● Excerpt
Abertay University
Professor Liz Bacon FRSE, CEng, CSci, CITP, FBCS, FIScT is Principal and Vice-Chancellor of Abertay University and a Professor of Computer Science with a PhD in Artificial Intelligence. She is a Fellow of the Royal Society of Edinburgh, a National Teaching Fellow, and a Principal Fellow of the Higher Education Academy. She is a past President of BCS, The Chartered Institute for IT, and EQANIE (European Quality Assurance Network for Informatics Education), a past Trustee and Director of Bletchley Park Trust, and a past Chair of CPHC (Council of Professors and Heads of Computing) Committee, and in 2015 was voted the 35th Most Influential Woman in UK IT. Professor Bacon is a worldwide speaker on a range of topics such as the fourth industrial revolution and improving diversity and participation in STEM, particularly among women and people from disadvantaged backgrounds.
Keynote Title: Reimagining Higher Education for a Future Shaped by AI
Abstract: Artificial intelligence is rapidly shifting from supportive tools to autonomous systems that reshape how knowledge is created, evaluated and applied. This talk explores what that transformation means for universities as AI becomes embedded across every profession, accelerates skills change, challenges trust and security, and alters how humans think and make decisions. Alongside these broader shifts, we examine how students are already incorporating AI into their learning, and how universities must adapt their educational practices to remain effective and credible. Looking ahead, the session asks how universities can stay relevant in the future, and what it will take to redesign curriculum, assessment, digital capability and ethical literacy to create AI‑enhanced environments that genuinely prepare graduates for an intelligent world.

Collected data:
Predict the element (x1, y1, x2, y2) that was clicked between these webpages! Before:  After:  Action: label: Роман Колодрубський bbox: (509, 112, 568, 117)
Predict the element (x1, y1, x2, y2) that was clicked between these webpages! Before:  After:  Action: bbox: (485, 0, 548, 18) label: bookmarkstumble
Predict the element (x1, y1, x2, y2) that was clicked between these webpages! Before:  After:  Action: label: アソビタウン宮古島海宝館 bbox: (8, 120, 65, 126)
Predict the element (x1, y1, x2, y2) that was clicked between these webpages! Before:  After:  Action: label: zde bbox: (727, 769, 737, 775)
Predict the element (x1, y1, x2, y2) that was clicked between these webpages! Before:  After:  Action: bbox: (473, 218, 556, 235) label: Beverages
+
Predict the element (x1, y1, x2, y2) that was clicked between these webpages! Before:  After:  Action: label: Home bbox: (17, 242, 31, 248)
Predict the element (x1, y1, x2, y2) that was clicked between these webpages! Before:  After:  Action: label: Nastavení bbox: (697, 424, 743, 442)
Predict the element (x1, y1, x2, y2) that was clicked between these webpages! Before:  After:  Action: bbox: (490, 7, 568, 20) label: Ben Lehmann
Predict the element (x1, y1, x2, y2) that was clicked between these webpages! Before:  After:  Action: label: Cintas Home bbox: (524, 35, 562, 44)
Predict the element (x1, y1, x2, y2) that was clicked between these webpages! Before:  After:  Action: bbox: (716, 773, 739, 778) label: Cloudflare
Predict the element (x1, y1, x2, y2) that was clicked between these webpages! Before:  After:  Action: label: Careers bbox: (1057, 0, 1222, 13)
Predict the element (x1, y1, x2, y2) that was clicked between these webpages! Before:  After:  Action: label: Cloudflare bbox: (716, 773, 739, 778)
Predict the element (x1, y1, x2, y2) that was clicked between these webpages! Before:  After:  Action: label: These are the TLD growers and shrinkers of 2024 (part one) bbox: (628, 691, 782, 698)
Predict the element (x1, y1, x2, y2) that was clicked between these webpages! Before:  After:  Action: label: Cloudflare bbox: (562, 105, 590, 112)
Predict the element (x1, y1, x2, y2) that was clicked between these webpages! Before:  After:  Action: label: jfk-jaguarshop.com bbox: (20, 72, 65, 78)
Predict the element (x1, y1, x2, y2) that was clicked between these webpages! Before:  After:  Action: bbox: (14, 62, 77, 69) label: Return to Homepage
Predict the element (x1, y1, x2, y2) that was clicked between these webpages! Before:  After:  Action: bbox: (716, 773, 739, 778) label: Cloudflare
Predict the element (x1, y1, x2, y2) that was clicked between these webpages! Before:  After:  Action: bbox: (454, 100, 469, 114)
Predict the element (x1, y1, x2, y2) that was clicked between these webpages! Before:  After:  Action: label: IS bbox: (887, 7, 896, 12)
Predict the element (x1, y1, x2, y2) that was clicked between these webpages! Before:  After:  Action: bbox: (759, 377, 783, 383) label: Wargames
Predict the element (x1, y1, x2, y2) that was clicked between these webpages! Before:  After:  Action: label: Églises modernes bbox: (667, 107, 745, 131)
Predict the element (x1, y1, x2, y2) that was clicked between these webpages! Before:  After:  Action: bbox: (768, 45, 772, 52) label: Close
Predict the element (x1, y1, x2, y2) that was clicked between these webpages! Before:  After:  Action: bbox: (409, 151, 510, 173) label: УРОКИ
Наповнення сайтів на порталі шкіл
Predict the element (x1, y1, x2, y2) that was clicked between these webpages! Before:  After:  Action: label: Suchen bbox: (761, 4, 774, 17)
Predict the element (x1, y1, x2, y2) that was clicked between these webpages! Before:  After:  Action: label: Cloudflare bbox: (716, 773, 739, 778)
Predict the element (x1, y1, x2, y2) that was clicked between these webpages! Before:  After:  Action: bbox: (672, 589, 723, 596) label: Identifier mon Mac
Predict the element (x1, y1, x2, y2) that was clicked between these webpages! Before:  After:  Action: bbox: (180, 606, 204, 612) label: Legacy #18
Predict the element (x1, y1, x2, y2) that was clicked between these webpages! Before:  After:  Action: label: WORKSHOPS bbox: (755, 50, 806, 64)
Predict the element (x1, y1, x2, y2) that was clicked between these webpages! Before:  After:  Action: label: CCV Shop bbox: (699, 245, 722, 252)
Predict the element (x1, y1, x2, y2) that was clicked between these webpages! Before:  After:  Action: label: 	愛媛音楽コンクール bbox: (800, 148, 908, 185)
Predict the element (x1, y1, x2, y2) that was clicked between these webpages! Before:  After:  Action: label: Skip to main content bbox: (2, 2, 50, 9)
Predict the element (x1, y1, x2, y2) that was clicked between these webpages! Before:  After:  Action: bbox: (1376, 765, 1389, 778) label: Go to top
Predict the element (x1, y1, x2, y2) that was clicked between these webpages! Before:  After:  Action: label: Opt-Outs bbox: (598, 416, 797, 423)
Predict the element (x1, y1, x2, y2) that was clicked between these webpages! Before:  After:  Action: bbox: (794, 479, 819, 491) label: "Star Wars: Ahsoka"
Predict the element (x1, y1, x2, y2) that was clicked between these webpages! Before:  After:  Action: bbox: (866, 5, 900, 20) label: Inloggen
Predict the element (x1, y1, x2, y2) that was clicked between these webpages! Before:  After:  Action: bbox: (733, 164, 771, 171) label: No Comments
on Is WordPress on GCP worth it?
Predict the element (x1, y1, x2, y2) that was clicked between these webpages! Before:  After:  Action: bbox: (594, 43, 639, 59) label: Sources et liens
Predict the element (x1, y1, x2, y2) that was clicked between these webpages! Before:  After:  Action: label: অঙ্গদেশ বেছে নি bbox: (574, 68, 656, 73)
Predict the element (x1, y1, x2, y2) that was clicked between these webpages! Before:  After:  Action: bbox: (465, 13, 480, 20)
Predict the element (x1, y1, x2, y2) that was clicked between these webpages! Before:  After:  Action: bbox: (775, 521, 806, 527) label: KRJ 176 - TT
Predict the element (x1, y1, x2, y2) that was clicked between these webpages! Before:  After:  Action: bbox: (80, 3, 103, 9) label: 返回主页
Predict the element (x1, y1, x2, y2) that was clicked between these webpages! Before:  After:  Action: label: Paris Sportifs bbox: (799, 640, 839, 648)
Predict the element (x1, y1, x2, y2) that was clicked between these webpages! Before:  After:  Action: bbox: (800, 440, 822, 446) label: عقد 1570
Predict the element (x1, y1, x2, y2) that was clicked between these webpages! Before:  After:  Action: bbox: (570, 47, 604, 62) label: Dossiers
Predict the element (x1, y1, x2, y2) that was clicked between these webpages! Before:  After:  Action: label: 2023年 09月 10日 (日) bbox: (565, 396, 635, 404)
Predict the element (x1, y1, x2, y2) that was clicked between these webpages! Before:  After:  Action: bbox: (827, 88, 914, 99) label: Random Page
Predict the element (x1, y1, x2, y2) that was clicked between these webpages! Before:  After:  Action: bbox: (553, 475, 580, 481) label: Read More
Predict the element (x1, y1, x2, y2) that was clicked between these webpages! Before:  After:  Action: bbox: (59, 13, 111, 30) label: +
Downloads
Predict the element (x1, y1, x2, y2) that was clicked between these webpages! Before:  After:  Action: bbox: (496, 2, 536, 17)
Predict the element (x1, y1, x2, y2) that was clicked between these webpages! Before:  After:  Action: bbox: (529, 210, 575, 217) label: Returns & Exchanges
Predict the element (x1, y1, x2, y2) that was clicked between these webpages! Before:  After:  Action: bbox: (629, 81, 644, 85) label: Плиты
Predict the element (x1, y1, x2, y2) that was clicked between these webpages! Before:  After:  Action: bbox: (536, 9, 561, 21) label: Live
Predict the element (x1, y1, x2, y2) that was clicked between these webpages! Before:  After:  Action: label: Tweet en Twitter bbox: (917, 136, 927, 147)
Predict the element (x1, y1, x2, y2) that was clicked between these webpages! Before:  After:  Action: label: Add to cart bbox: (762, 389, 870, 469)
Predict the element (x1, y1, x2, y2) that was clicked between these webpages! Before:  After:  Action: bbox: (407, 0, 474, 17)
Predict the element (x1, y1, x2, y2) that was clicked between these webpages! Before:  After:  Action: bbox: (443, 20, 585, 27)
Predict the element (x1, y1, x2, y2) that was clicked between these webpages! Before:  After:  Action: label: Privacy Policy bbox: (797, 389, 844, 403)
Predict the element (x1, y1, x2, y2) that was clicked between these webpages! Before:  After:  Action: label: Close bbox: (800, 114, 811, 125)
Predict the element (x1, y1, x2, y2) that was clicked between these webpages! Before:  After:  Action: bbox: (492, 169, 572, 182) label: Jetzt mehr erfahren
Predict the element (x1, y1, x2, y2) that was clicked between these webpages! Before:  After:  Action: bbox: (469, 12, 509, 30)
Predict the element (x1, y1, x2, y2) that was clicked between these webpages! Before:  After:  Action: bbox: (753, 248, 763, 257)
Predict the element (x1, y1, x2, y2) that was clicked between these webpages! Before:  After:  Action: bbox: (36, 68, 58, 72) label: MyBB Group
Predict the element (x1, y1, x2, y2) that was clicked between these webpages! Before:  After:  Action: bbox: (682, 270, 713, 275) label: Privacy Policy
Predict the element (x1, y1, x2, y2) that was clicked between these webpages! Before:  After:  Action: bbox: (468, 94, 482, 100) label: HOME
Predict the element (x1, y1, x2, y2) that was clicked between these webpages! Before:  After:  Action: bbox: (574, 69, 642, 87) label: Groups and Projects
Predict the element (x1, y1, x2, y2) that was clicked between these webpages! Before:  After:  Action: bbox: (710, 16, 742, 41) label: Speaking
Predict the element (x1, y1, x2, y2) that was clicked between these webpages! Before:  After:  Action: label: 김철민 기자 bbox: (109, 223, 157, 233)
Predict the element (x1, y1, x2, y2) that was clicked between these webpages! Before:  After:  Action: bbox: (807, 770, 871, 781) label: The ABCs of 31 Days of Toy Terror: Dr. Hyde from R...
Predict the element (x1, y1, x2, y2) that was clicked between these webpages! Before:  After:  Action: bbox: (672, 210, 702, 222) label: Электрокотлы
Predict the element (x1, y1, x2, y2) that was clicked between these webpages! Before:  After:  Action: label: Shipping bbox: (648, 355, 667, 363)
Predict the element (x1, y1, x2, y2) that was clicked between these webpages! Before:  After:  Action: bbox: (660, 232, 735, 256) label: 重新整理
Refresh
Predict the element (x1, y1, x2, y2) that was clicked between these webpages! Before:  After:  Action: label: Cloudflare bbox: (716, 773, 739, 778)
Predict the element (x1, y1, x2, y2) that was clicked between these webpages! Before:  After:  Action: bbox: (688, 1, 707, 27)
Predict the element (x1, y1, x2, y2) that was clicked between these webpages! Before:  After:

● Task description
State whether each statement agrees with the speaker profile, answering yes or no and quoting the deciding words: (a) Professor Bacon holds a PhD in Artificial Intelligence. (b) Professor Bacon currently serves as President of BCS, The Chartered Institute for IT. (c) In 2015 she was voted the 25th Most Influential Woman in UK IT.

● Answer to this exercise
(a) Yes: "a Professor of Computer Science with a PhD in Artificial Intelligence"
(b) No: "She is a past President of BCS, The Chartered Institute for IT"
(c) No: "in 2015 was voted the 35th Most Influential Woman in UK IT"